Saturday, March 5, 2016

you are here

Photo c/o Michelle Bongirno 
They say:
"After further consideration, we have decided to pursue other candidates for this opportunity."
"Your qualifications were reviewed and while impressive, were not  a suitable match for this position."
Or, my personal favorite (heavy sarcasm, here), nothing. 

The list of noes has grown quite long on my end of things. Basically, I'm at the corner of Never Getting Another Interview Again and Job Applications Are The Worst. 

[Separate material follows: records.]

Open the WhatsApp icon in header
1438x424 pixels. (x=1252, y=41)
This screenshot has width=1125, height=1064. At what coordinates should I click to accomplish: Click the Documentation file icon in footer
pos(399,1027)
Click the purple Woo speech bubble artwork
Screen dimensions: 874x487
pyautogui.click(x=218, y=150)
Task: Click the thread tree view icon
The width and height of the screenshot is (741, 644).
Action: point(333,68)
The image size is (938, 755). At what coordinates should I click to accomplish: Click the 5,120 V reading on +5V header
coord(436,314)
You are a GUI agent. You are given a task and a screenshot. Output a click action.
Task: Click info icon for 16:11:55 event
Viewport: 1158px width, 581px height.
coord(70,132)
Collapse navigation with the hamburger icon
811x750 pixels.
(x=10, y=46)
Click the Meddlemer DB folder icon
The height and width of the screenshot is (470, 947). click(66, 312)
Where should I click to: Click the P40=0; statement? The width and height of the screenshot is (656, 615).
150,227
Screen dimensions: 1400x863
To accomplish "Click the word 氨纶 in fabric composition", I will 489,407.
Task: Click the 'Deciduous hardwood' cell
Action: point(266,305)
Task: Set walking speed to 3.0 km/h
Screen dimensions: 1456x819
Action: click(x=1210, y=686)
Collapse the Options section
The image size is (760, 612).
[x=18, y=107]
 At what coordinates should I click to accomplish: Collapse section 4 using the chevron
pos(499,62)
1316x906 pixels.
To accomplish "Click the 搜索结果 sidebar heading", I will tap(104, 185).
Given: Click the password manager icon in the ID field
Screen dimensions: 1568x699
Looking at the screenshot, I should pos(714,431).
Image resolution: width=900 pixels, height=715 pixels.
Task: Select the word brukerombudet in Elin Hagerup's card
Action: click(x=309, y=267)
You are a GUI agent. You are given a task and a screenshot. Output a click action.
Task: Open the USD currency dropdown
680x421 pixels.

For the sake of transparency and at the risk of sounding dramatic, I write this. For myself mostly, but for the possibility of someone else too. I made a promise early on in my career-hunt that I would be honest about this process for those who are following after -- those soon-to-be career-hunters. The world has told a lot of fake-it-till-you-make-it stories and has neglected to get real about how mucky and rough this season can be. The trenches of in-between college and a career can feel lonely and beyond frustrating. I don't want to be another rose-colored, everything was fine type story. I want the it's-dark-here-but-I'm-holding-out-for-hope type stories, because really, if we get strikingly honest, that's all the stories of every chapter of our honest-to-goodness lives. No filters to hide the uncomfortable or squares to crop out the less-lovely; just the reality and truth remain. 

Last week, I was scrolling through social media. I saw that a friend of mine, same age and recent college graduate, was a speaker at a conference. My first thought: "and I'm just here." Just at a regular job that doesn't require my degree or special skills. Just getting denied applications. Just bored out of my mind. Just wanting more. 

After I pitched my tent for a short while in pity-ville and had a small pity-party of one, I got real honest about my "just." Well the Lord did, actually. 

I was looking at my life as the kind of just -- barely, by a little -- and desiring more of what the world would define as success. My idea of more had gotten quite empty. 

As I clung to this idea of just (the little kind), I was basically saying F-you to all the opportunities I have currently. In other words, I was claiming they weren't enough for me. 

How stupid, right? Who was I to claim they weren't enough? 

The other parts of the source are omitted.